|
|
|
|
|
|
Kıbrıs meselesi 'Milli Dava' oluyor
Başbakan Menderes, saldırılardan bir gün önce KTC Başkanı Bil'e, Londra'da bulunan Dışişleri Bakanı Zorlu'dan aldığı şifreli telgrafı anlattı.
1954 yılında Kıbrıs'taki İngiliz sömürge yönetimine karşı Rumlar'ın yürüttüğü bağımsızlık mücadelesi, adanın geleceğinin tartışılmasını gündeme getirmişti. O günlerde, Yunan hükümeti 'Kıbrıs halkının kendi kaderini tayin hakkı' meselesini BM gündemine taşıdı. Kıbrıs'ta EOKA hareketinin, siyasi hedefini adanın Yunanistan'a bağlanması (ENOSIS) olarak ilan etmesinden sonra Türk - Yunan ilişkilerinde ipler gerildi. 1955 yılı yaz aylarında, özellikle Hürriyet gazetesinde İstanbul Rumları'na karşı bir kışkırtma kampanyası başlatıldı. Buna başka gazeteler de katıldı. İstanbul basınında Rum azınlık ile Batı Trakya'daki Türk azınlık karşılaştırılıyor ve İstanbul'dakilerin ne kadar rahat, mutlu ve zengin bir hayat sürdüklerinin altı çiziliyordu. Bu arada, Fener Patriği Athenogoras hedef tahtası ilan edilmişti. Basında Patrikhane'deki din adamlarının Kıbrıs bağımsızlık mücadelesi için para topladıkları yazılıyordu. 1955 yılı yaz aylarında artık Kıbrıs meselesi bir 'milli dava' haline gelmişti.

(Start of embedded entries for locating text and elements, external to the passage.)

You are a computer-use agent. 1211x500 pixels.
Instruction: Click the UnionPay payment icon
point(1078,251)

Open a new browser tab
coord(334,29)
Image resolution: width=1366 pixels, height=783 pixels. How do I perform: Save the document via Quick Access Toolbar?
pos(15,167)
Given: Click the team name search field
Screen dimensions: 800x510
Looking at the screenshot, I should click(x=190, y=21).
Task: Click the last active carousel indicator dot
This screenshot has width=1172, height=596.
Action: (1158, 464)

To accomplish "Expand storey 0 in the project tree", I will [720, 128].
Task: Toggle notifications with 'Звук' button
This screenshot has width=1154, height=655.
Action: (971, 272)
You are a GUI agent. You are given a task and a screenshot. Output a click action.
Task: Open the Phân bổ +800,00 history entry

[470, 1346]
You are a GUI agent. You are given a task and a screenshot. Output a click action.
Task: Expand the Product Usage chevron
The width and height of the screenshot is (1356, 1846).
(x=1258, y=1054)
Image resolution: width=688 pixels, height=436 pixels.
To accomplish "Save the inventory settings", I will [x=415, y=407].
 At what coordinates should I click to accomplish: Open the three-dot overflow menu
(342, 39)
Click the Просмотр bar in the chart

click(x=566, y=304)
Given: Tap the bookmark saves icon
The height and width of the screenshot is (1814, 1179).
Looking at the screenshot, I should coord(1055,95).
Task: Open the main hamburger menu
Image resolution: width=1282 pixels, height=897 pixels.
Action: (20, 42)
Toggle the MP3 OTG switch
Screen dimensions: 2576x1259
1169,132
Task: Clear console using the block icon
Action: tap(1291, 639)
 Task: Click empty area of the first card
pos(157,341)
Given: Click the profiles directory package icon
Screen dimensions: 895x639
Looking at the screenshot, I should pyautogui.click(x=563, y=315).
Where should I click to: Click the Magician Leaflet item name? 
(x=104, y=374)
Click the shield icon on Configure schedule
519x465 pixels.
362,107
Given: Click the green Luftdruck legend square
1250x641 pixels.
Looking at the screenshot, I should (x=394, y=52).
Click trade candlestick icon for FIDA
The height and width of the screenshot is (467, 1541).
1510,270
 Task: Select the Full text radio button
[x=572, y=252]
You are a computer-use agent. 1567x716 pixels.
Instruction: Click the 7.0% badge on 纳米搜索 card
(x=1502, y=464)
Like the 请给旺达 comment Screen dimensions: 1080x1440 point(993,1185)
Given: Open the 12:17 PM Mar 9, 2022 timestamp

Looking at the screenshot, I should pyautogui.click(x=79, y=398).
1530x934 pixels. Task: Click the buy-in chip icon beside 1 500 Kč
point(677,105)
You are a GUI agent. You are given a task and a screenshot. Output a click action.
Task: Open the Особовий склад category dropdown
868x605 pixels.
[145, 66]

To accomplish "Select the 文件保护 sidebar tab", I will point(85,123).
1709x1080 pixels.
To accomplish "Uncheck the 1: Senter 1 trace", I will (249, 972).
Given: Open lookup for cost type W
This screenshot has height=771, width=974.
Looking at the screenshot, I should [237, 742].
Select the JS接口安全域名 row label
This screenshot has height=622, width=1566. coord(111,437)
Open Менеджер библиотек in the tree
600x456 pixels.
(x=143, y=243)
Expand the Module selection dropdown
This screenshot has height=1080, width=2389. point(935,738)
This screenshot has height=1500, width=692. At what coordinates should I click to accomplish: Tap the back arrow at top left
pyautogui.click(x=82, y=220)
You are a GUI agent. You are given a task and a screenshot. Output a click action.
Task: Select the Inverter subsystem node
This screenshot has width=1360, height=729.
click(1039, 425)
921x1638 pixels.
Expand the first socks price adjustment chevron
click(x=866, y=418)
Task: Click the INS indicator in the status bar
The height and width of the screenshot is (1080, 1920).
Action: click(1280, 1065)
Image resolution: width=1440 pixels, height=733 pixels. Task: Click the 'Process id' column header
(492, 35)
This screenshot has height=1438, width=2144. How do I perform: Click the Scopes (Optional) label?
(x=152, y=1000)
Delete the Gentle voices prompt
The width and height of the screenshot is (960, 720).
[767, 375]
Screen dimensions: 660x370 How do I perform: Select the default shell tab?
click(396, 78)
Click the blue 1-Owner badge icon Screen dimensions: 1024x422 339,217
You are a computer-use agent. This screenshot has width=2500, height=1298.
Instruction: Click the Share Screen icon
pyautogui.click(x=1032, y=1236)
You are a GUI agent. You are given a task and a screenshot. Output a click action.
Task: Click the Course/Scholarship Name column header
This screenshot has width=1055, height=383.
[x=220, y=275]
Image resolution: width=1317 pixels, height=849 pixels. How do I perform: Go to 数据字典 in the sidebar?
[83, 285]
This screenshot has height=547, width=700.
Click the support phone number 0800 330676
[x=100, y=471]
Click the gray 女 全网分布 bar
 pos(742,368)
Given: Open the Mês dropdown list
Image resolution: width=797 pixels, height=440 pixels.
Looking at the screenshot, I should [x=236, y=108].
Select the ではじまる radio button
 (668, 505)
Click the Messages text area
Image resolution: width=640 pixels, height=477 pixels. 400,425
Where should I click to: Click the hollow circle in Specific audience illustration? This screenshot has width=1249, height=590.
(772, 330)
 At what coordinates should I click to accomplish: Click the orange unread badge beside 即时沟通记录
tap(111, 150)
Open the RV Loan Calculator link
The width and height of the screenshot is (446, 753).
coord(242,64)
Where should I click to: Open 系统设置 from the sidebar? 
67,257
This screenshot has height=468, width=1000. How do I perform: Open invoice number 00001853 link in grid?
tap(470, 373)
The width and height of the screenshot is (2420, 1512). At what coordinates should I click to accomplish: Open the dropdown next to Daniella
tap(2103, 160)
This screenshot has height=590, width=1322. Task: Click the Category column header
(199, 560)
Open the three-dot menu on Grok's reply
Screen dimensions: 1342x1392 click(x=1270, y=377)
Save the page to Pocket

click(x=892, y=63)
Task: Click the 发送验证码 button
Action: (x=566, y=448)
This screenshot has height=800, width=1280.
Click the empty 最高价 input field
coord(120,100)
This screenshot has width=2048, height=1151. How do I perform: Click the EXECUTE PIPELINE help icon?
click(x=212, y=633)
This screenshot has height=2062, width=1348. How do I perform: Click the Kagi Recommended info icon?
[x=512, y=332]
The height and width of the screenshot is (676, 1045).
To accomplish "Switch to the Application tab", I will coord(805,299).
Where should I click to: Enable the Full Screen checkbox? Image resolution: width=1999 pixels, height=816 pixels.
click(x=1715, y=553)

KTC'NİN KURULUŞU VE DP 1954 yılı Ağustos ayında kurulan 'Kıbrıs Türktür Cemiyeti' (KTC) kamuoyunda Kıbrıs konusundaki hassasiyeti arttırmak için çaba gösteriyordu. Kuruluşunda Milli Türk Talebe Birliği (MTTB) ve Türkiye Milli Talebe Federasyonu (TMTF) gibi yarı - resmi öğrenci örgütlerinin katkısı olmuştu. Kurucuları arasında Hikmet Bil (Hürriyet gazetesinde gazeteci), Dr. Hüsamettin Canöztürk (TMTF Başkanı), Orhan Birgit (Yeni Sabah'ta gazeteci, avukat), Ziya Somer (öğrenci), Ahmet Emin Yalman (gazeteci), Hasan Nevzat Karagil (Kıbrıs Türk Kültür Derneği) ve Kamil Önal (gazeteci) bulunuyordu. Başbakan Adnan Menderes ve Dışişleri Bakanı Fuat Köprülü tarafından kabul edilen dernek yöneticilerine "kamuoyunu Kıbrıs davasını destekleme için hazırlama görevi" verilmişti. Bu dernek kısa zamanda devlet desteği ile İstanbul'un birçok semtinde ve bazı Anadolu kentlerinde şubeler açmıştı. Hakim Amiral Çoker dosyasındaki belgelere göre, 'Kıbrıs Türktür Cemiyeti'ne hükümet tarafından kuruluş sırasında 35,000 TL ve daha sonra da 200,000 TL ödeme yapılmıştı. Cemiyet bir yandan yarı-resmi öğrenci örgütlerinden destekçi bulurken, diğer yandan da 'milliyetçi' çizgideki sendikalarla da işbirliği içindeydi. Örneğin KTC'nin Paşabahçe şubesi, Paşabahçe Şişe-Cam İşçileri Sendikası tarafından kurulmuştu. Çok kısa zamanda İstanbul'da 13 şube açan KTC aynı zamanda DP ilçe örgütleri tarafından da destekleniyordu. Örneğin, DP Beykoz İlçe teşkilatı yönetim kurulu üyeleri, KTC Beykoz şubesinin de yönetim kurulundaydı. İstanbul basınında, 1955 Ağustos ayı boyunca KTC yöneticilerinin bildirileri yayınlanır. Gerginlik kademe kademe artmaktadır. Bu arada, KTC yöneticisi Kamil Önal üzerinde 'Kıbrıs Türktür' yazan 20,000 afiş basılması için matbaaya sipariş verir. KTC üyesi dört öğrenci de bu afişleri 6 Eylül'den iki gün önce bazı dükkanlara dağıtırlar. İstanbul Rum cemaati bu gelişmeler karşısında korku içinde sinmiştir. Her gün gazetelerde bir Rum'un Türk bayrağına hakaret ettiği iddiası ile gözaltına alındığı veya otobüste yüksek sesle Rumca konuşan iki Rum'un bir yüzbaşıdan dayak yediğine ilişkin haberler yayınlanmaktadır. Yine 4 Eylül günü KTC üyesi öğrenciler Taksim meydanında Rumca gazeteleri yakarak protesto etmektedir.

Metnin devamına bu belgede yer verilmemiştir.